Express in radians the period of the graph of the equation y = 1/3(cox^2 x−sin^2 x).
between the typo and the font messup, it's hard to say
sin^2 and cos^2 has period pi (why not 2pi?)
cot^2 has period pi
So, I'd say whatever you have there has period pi
90 degree or pi in rad
To find the period of the graph of the equation y = 1/3(cos^2(x) - sin^2(x)), we need to determine the distance over which the graph repeats itself.
The general period of a trigonometric function of the form y = a * f(bx) is given by 2π/b, where a is the amplitude and b is the coefficient of x.
In the given equation, the coefficient of x is 1, so b = 1. Therefore, the period is 2π/1, which simplifies to 2π radians.
So, the period of the graph of y = 1/3(cos^2(x) - sin^2(x)) is 2π radians.
To express the period of the graph of the given equation y = (1/3)(cos² x - sin² x) in radians, we need to understand the concept of period in trigonometric functions.

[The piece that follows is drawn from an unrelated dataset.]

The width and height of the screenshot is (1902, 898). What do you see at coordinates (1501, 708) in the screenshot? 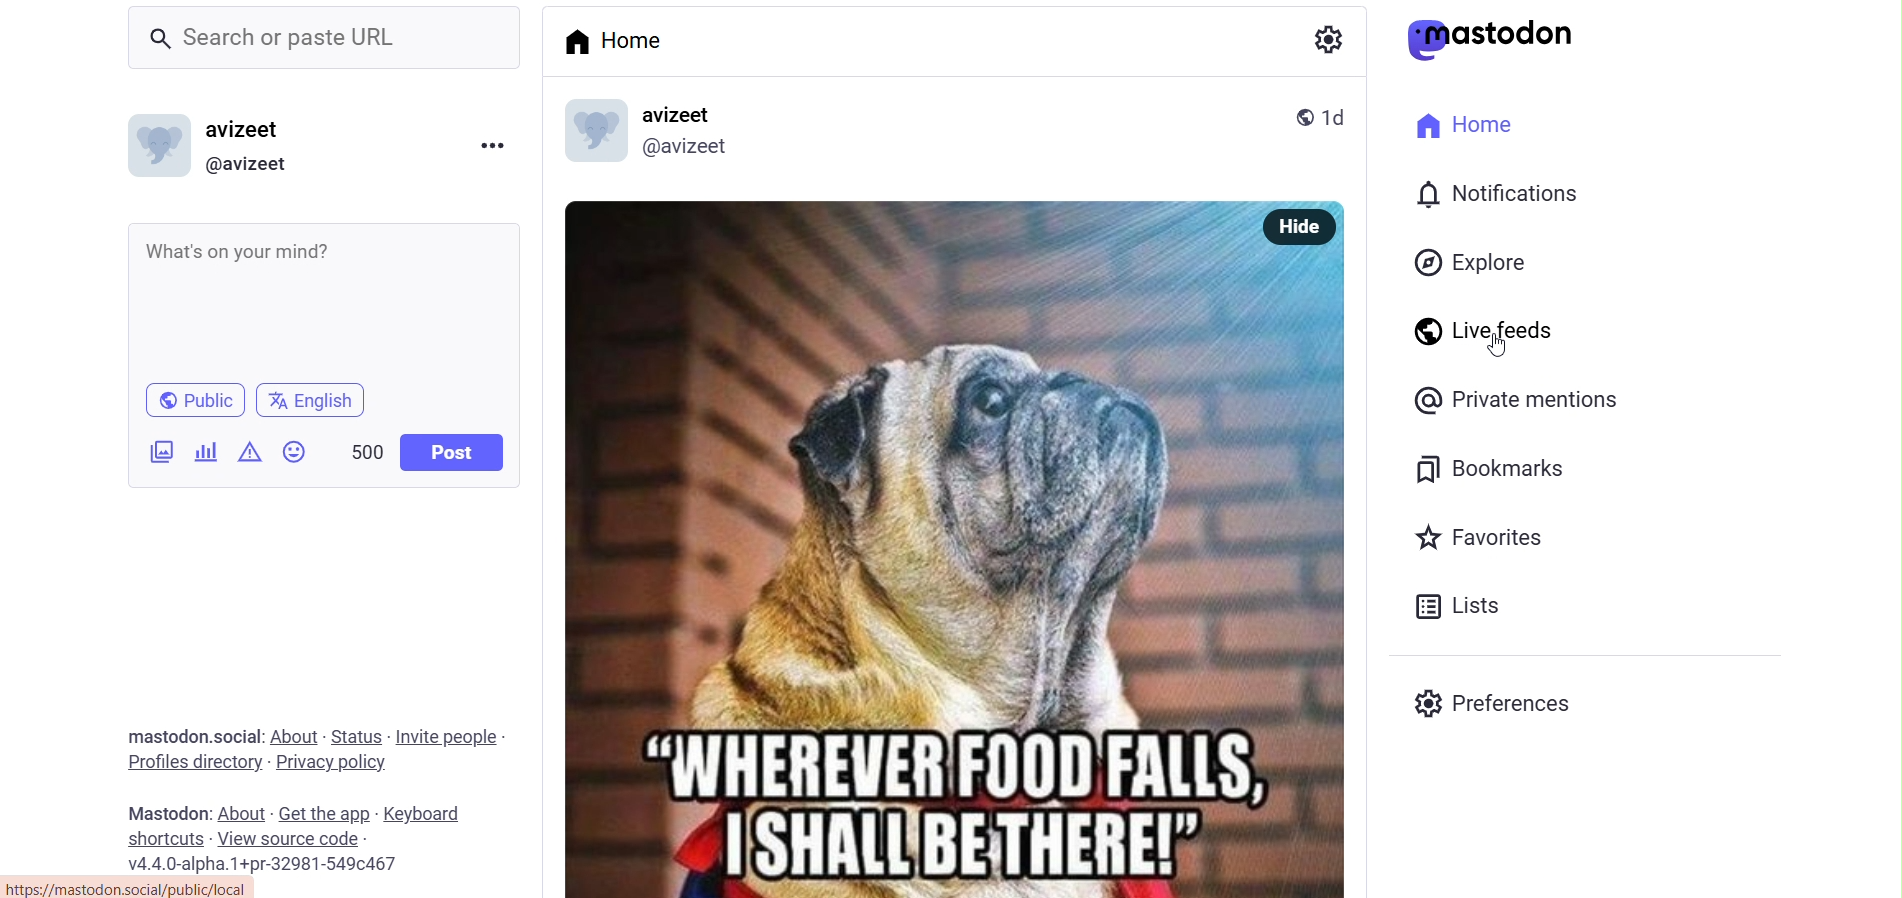
I see `preferences` at bounding box center [1501, 708].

The period of a function is the interval at which the function repeats itself. In trigonometric functions, the period is determined by the coefficient of the variable(x) in the function.
In this case, the function contains both the cosine term (cos² x) and the sine term (sin² x). Since cosine and sine have the same period of 2π radians, we can consider the period of the given function as the least common multiple of the periods of the cosine and sine terms.
The period of both cosine and sine is 2π radians. Thus, the least common multiple of 2π is 2π.
Hence, the period of the given function y = (1/3)(cos² x - sin² x) is 2π radians.